I will need more AAdvantage miles for the trip to Hawaii and Australia that I’m planning, and there isn’t another AAdvantage card that I want to get right now. So I was happy when I learned that Sprint will give you 20,000 AAdvantage miles for signing up for a cell phone plan with them. I had been thinking of switching from Spring sister company Ting anyway.
Unfortunately, Sprint’s horrible customer service seems to be preventing me from getting this deal.
First, I pre-registered for the promotion, which was easy. Then, I called Sprint to make sure I’d qualify to get the miles if I switched, since I’d be switching from a sister company. The fine print of the deal says you can’t get the miles if you switch from Virgin or Boost, which are part of Sprint or use the Sprint network, but it did’t mention Ting.
Well, the people who answer the phone for Sprint have a tenuous grasp on English, and spent a long time reading to me from their scripts. I talked to three agents over the course of an hour, and answered the same questions over and over. In the end, none of the agents understood what promotion I was asking about or even that I was asking a question. They did set up a Sprint account for me, and said that if I decided to switch my phone to Sprint I was approved. Um, thanks.
So today on my walk I stopped by the Sprint store in the neighborhood, with the promotion code (NAMRS_ZZZ) and my phone, to see if they could make it happen. Again, pretty bad service. The people working there speak English, but they didn’t answer my question, just asked for my phone and started working on switching it. They ran into trouble on their computer and had to call in to an internal customer service line — again manned by someone who wasn’t quite up to speed on what was going on. I stood there for an hour — without the benefit of fiddling with my phone to pass the time — listening to the blind leading the blind. They guy on the phone kept saying that he tried to put my phone’s serial number into the Sprint database, but it was unsuccessful.
Finally, the staff member behind the counter said that they’d heard that some unlocked iPhone 7s just couldn’t be activated with Sprint. They encouraged me to trade my 7s in for a half-price iPhone 8, which of course isn’t even available yet today.

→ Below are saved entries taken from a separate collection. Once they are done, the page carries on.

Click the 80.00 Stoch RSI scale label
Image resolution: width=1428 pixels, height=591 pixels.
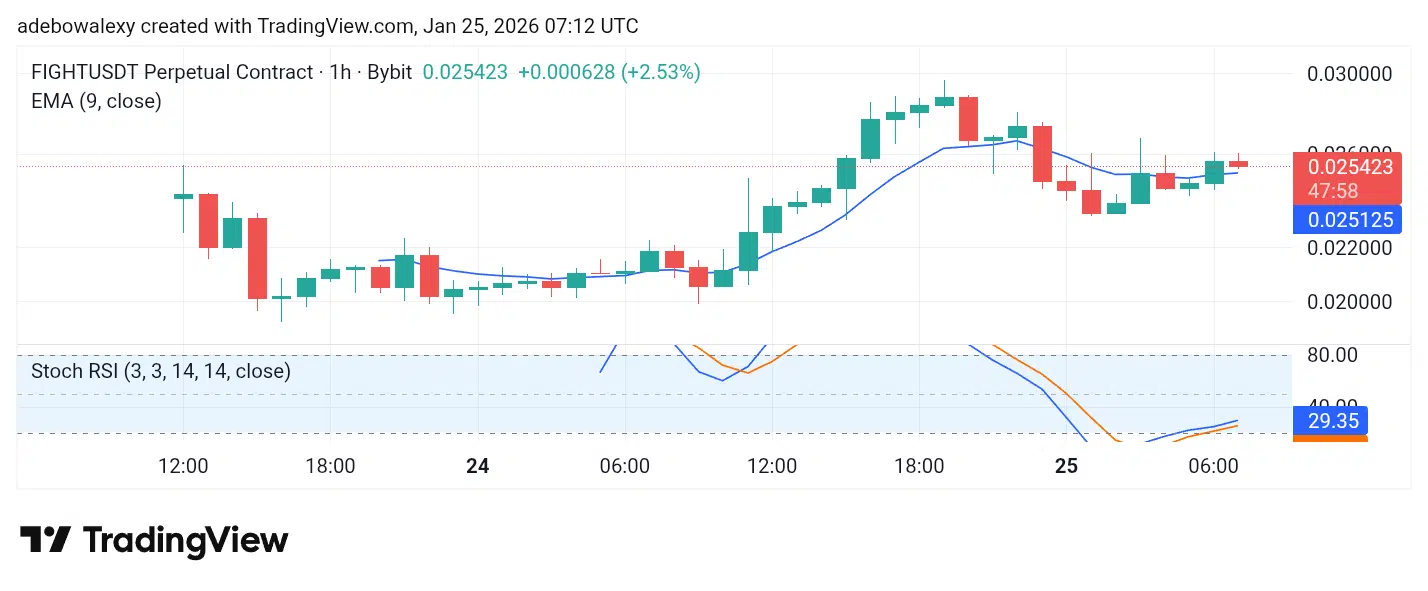pos(1332,355)
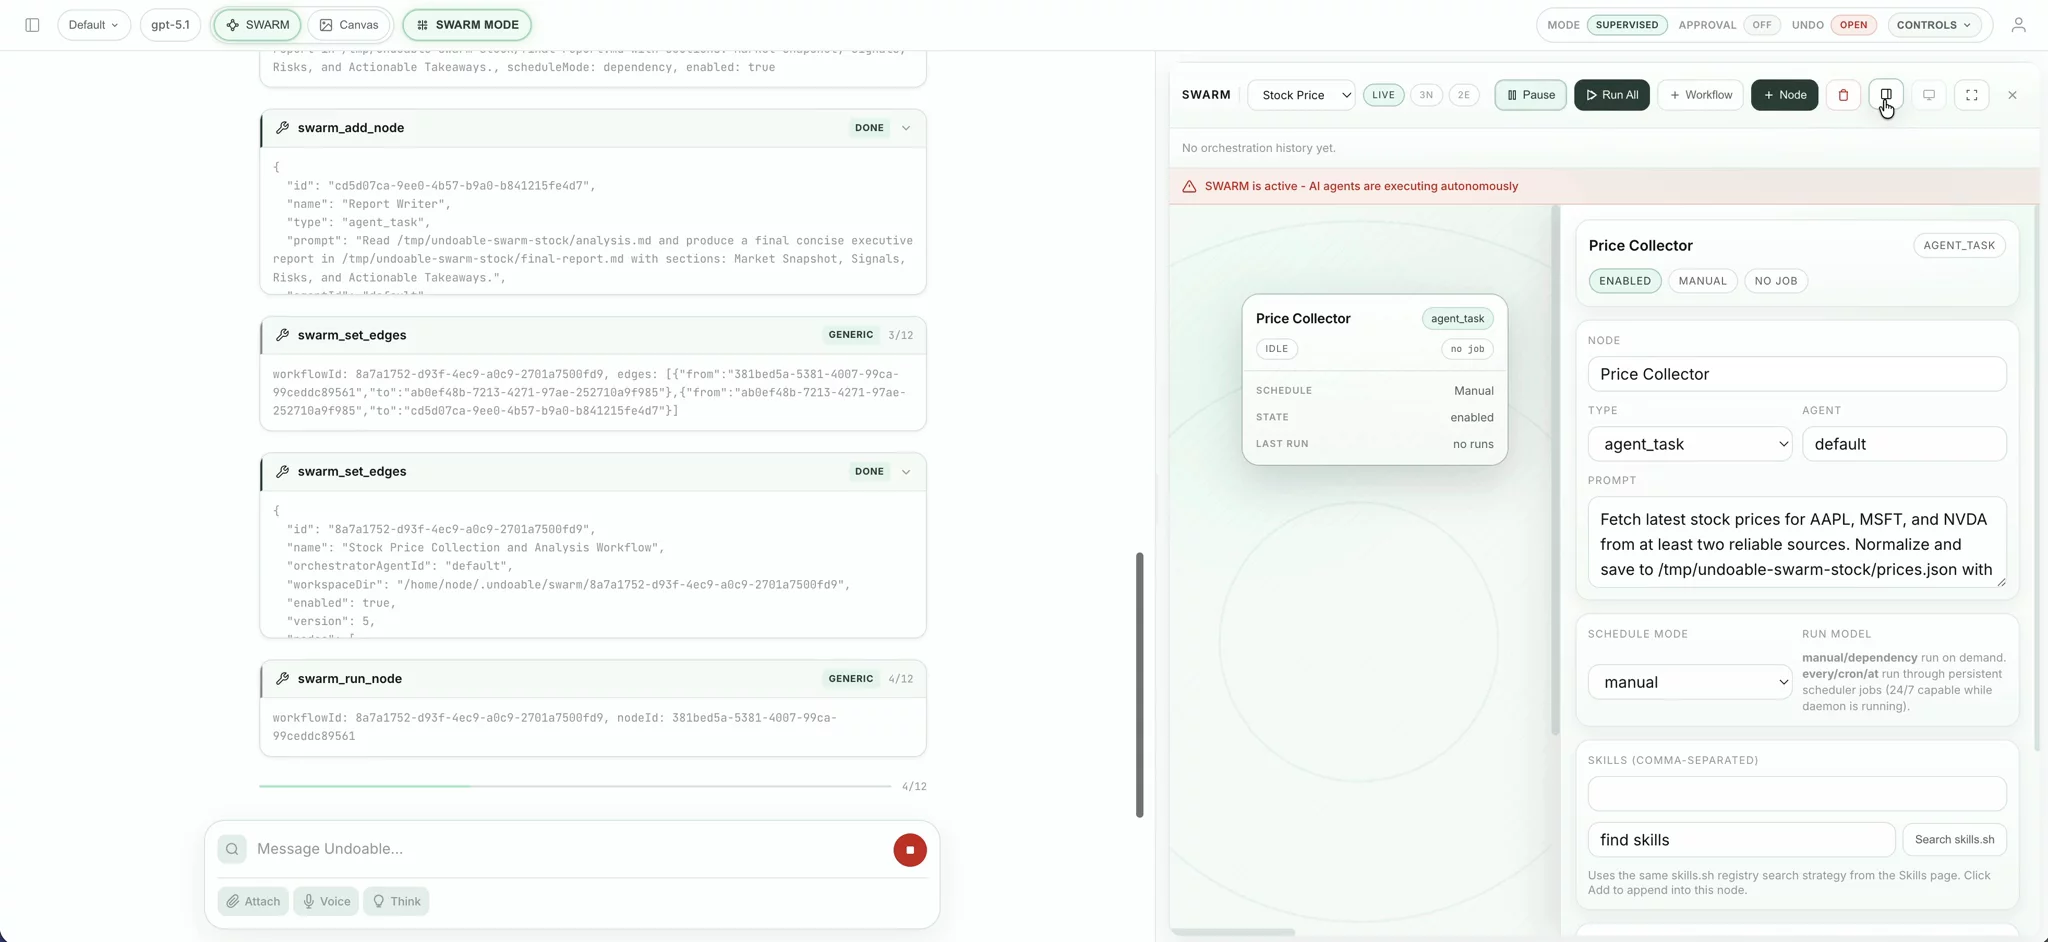Switch to the Canvas tab
The height and width of the screenshot is (942, 2048).
click(349, 25)
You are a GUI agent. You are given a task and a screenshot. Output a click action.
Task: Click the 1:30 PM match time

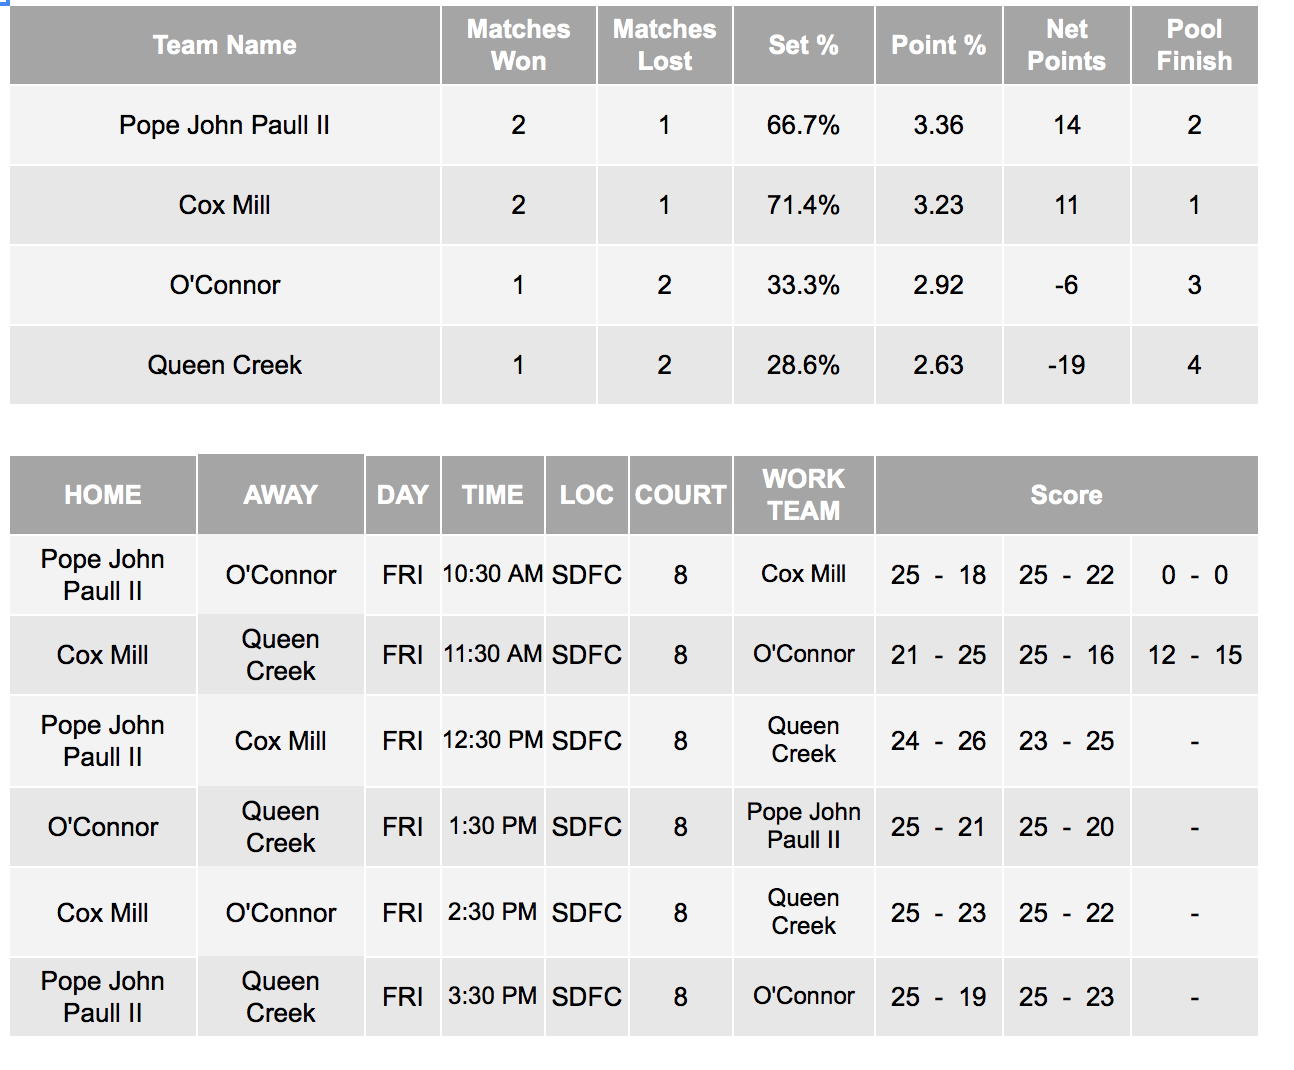(492, 827)
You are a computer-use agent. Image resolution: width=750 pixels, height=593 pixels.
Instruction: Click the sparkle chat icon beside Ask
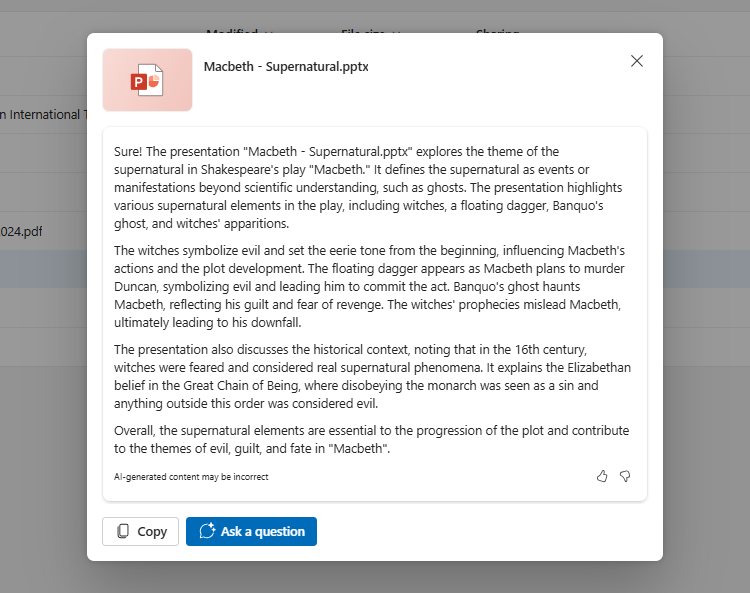coord(208,531)
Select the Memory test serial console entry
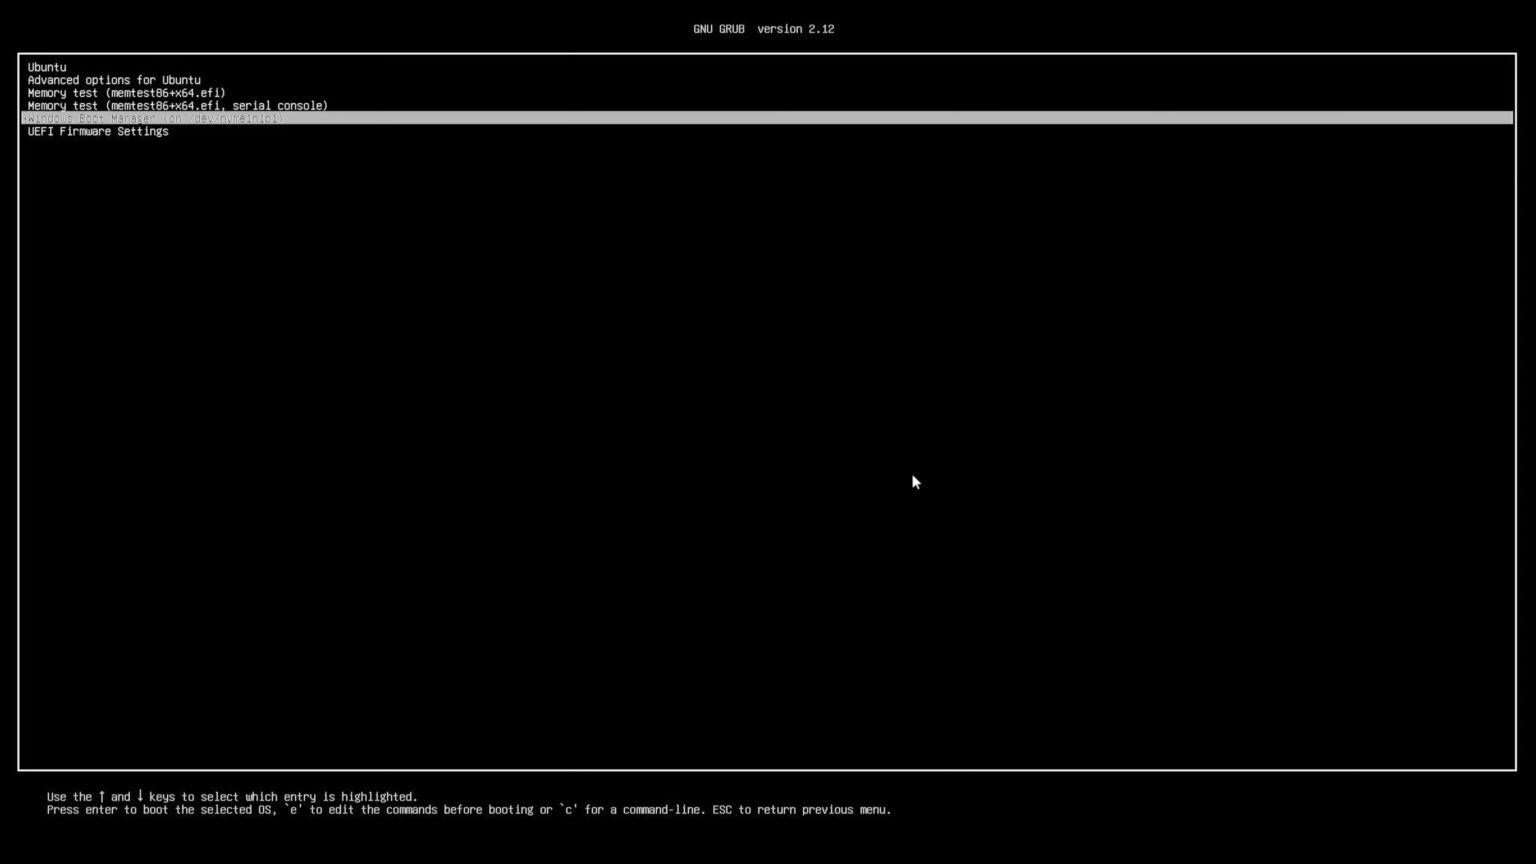This screenshot has width=1536, height=864. coord(177,105)
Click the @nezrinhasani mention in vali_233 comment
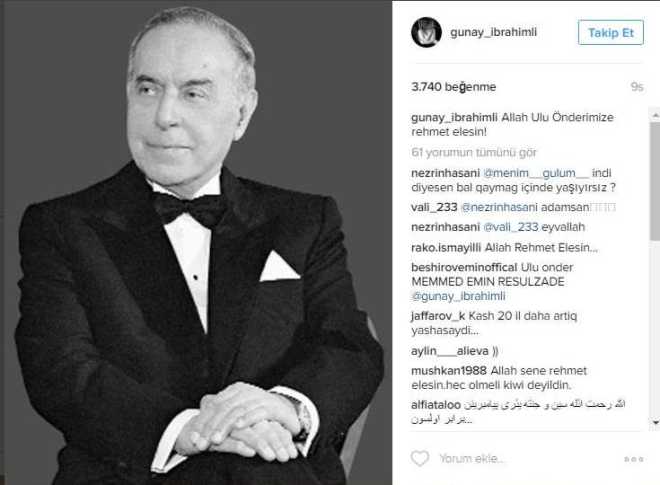 point(499,207)
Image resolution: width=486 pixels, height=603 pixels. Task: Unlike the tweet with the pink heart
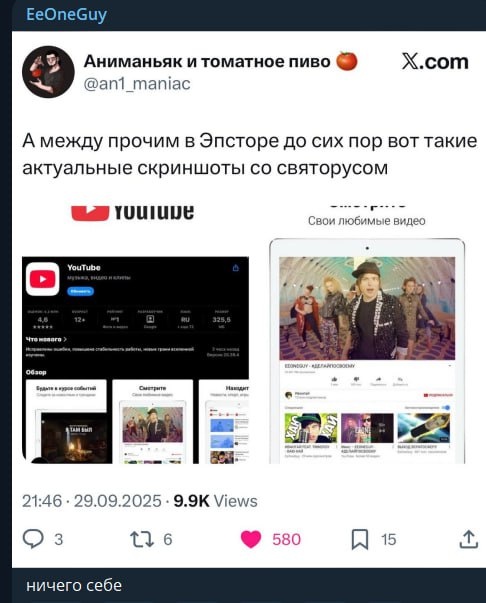click(x=251, y=539)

That makes no sense to me — the phone is unlocked, the idea is that it should be able to have any carrier’s service. But who was I going to call, if both the phone support people and the people in the shop were clueless?
My last hope is to try to stop by a store owned by Sprint, since the store I visited was not Sprint-owned. But I have to say, if Sprint goes out of business, I will know why. They don’t train the people who work for them to sign people up for Sprint. What could be more important than getting customers signed up?